We found that pancreatic endocrine cells in pancreatic cancer exhibited significantly different transcriptomic characteristics. The differentiation trajectory of pancreatic endocrine cells was from the adjacent normal tissue to the interior of the cancer. And there was a significantly elevated frequency of interactions between the endocrine and exocrine parts of the pancreas in pancreatic cancer compared with the adjacent normal tissue, indicating that pancreatic endocrine cells underwent systematic changes during pancreatic carcinogenesis. Among all changes, pancreatic polypeptide (PPY)-positive endocrine cells significantly increased with the progression of pancreatic cancer lesions. Pseudotime trajectory analysis and lineage tracing experiments suggested that the increase of PPY⁺ cells might originate from the transdifferentiation of pancreatic α and β cells. Mechanistically, pancreatic cancer cells could induce the transdifferentiation of pancreatic α and β cells into PPY⁺ endocrine cells through the paracrine action of growth differentiation factor 15 (GDF15). These cells further acted on the neuropeptide Y receptor Y4 (NPY4R) on the surface of pancreatic cancer cells through paracrine PPY, activating the protein kinase C (PKC)-mitogen-activated protein kinase (MAPK) signaling pathway in pancreatic cancer cells, thereby promoting the carcinogenesis and development of pancreatic cancer.

Conclusions

This study systematically depicted changes of pancreatic endocrine cells in pancreatic cancer and elucidated the potential mechanisms of endocrine-exocrine interactions in pancreatic cancer. Pancreatic cancer cells induce the transdifferentiation of pancreatic α and β cells into PPY⁺ endocrine cells through paracrine GDF15. These PPY⁺ endocrine cells further promote the carcinogenesis and development of pancreatic cancer by activating the NPY4R-PKC-MAPK signaling pathway in pancreatic cancer cells.

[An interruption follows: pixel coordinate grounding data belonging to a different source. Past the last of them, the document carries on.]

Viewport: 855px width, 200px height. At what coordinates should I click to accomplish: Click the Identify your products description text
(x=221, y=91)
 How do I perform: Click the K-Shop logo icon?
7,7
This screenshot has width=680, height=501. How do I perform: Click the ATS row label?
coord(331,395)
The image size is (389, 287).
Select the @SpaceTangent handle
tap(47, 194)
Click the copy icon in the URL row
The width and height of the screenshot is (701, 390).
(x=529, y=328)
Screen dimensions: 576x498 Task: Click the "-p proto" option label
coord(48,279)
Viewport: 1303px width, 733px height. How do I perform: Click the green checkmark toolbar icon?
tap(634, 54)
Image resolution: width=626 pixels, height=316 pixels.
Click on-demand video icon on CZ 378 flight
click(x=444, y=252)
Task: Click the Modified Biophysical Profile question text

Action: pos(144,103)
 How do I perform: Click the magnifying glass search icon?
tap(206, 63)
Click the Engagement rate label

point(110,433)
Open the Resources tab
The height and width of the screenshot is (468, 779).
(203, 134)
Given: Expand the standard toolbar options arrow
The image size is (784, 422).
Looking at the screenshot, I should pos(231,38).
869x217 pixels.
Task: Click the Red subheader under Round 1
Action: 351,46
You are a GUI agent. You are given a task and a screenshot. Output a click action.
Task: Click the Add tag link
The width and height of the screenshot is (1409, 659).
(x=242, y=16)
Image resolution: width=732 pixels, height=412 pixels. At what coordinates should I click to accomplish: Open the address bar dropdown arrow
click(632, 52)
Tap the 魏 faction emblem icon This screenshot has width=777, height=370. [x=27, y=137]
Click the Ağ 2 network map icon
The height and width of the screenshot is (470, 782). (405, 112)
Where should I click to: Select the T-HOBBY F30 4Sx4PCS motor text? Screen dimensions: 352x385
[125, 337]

Meanwhile, we defined and characterized cancer-associated endocrine cells (CAEs), thereby further broadening the composition of pancreatic cancer microenvironment, which might provide novel insights for the early diagnosis and precise treatment of pancreatic cancer.